AdWords Quality Score Reporting
If you’re in the process of making modifications to your AdWords account, you may have walked into a surprise this morning!
All the great work you’re doing to create tightly aligned keywords, ad groups, ad copy, and landing pages was yielding solid quality scores of 7s, 8s, and 9s. But POOF – as of this morning, all your pending keywords are showing 6! OUCH!
Google announced this week they are updating how they report the 1-10 quality score for keywords that are yet to receive impressions. For these keywords, you’ll simply see a quality score of 6.
Here’s the scoop from Google:
Starting today, we will be updating how we report 1-10 Quality Scores for keywords. This update only affects reporting. There is no change to ad serving such as how auction-time quality signals affect Ad Rank and CPC. The most significant part of the change is that keywords without traffic will now, by default, receive a score of 6, and Average for the three components of Quality Score.
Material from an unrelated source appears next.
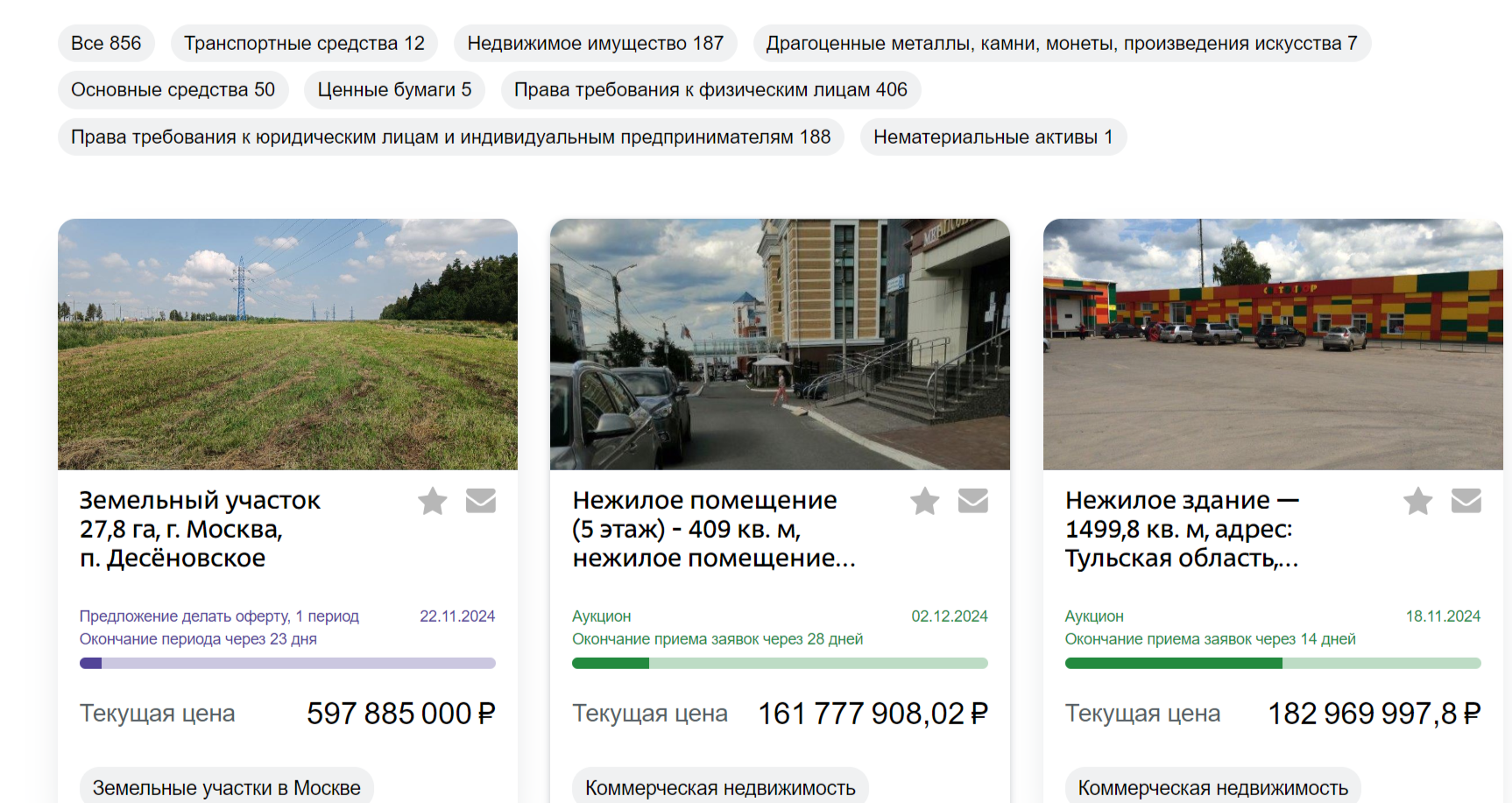
Task: Filter by 'Ценные бумаги 5'
Action: (394, 90)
Once keywords gather enough impressions, scores will update about a day or so later.
Behind the scenes, this change will allow us to simplify some of our core systems, letting us focus our attention on improving reporting accuracy for keywords with traffic.
So what does this mean for you and me?
First, it’s just a change in the reporting methodology. Nothing has changed in the way in which quality scores are calculated. This reporting should not change the strategies and best practices you’re currently using to maintain solid quality scores.
This does, however, present a challenge during initial creation of a campaign. No longer will we receive instant feedback as to whether our strategies (keyword selection, match type used, alignment of keywords, ad copy, and final URL) is on target. We’ll need to be more patient, enable the ad groups, and wait to receive enough impressions to receive a quality score.
Honestly, I’m not thrilled about this change… We’ll all just need to adapt and trust that continuing to use known best practices will still lead to high quality scores – and wait a couple more days to see the proof!
What do you all think of this change?